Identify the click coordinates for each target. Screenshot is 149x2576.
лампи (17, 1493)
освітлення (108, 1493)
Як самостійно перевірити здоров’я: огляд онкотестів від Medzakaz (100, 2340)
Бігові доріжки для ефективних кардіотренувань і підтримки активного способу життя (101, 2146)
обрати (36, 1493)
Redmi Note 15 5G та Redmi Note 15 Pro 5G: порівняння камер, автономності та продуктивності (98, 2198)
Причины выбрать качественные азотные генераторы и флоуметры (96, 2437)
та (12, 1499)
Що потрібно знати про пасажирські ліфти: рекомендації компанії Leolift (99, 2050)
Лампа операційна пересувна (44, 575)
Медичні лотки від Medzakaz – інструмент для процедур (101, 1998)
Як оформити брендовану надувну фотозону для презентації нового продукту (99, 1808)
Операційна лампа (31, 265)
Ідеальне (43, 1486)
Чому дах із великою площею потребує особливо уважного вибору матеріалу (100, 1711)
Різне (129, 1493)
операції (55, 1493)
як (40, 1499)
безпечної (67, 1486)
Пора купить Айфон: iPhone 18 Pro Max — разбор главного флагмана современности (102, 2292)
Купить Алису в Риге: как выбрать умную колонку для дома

* PROMPT
Without any change, reproduce the listing above in full.

* ANSWER TO THE PROBLEM
Identify the click coordinates for each target. Screenshot is 149x2576.
лампи (17, 1493)
освітлення (108, 1493)
Як самостійно перевірити здоров’я: огляд онкотестів від Medzakaz (100, 2340)
Бігові доріжки для ефективних кардіотренувань і підтримки активного способу життя (101, 2146)
обрати (36, 1493)
Redmi Note 15 5G та Redmi Note 15 Pro 5G: порівняння камер, автономності та продуктивності (98, 2198)
Причины выбрать качественные азотные генераторы и флоуметры (96, 2437)
та (12, 1499)
Що потрібно знати про пасажирські ліфти: рекомендації компанії Leolift (99, 2050)
Лампа операційна пересувна (44, 575)
Медичні лотки від Medzakaz – інструмент для процедур (101, 1998)
Як оформити брендовану надувну фотозону для презентації нового продукту (99, 1808)
Операційна лампа (31, 265)
Ідеальне (43, 1486)
Чому дах із великою площею потребує особливо уважного вибору матеріалу (100, 1711)
Різне (129, 1493)
операції (55, 1493)
як (40, 1499)
безпечної (67, 1486)
Пора купить Айфон: iPhone 18 Pro Max — разбор главного флагмана современности (102, 2292)
Купить Алису в Риге: как выбрать умную колонку для дома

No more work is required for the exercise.